North-east researchers are urging people with chronic lower back pain to volunteer for a university study.
The team, led by Dr Kay Cooper from Aberdeen’s Robert Gordon University’s (RGU) Institute for Health and Wellbeing, is seeking members of the public, aged 65 or over, to trial an intervention over a three month period.
To be eligible for the study people need to be living in Aberdeen City or Aberdeenshire and have chronic low back pain for which they are not currently receiving any formal treatment or investigations.
The research, funded by The Dunhill Medical Trust, started in October 2013 with patients, health professionals, members of the public and other experts being interviewed about what it’s like to have chronic low back pain and what people can do to help themselves.
Taking part in the research would involve being matched up with a peer support volunteer and receiving their support via six meetings or phone conversations over a three-month period.

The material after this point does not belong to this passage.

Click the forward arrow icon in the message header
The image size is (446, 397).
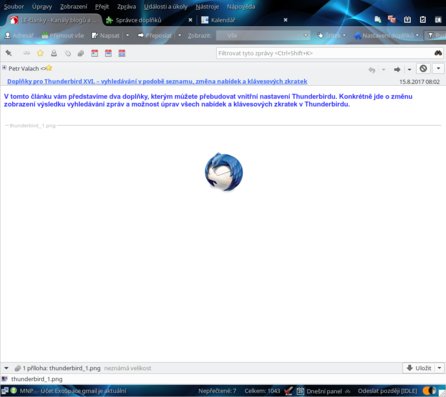(x=397, y=69)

Dr Cooper said: “Low back pain affects around a third of over 65’s with many reporting chronic symptoms lasting for 12 weeks or longer.
“Treatment such as physiotherapy is widely available and can be very effective, but due to the nature of low back pain many people need to develop a long-term self-management strategy.
“This can include things like exercises, being physically active, relaxation techniques and having a plan to cope with setbacks.
“Through our research we hope the intervention might prove to be a useful strategy for some over 65’s who want a bit of support to be able to successfully self-manage their chronic low back pain.”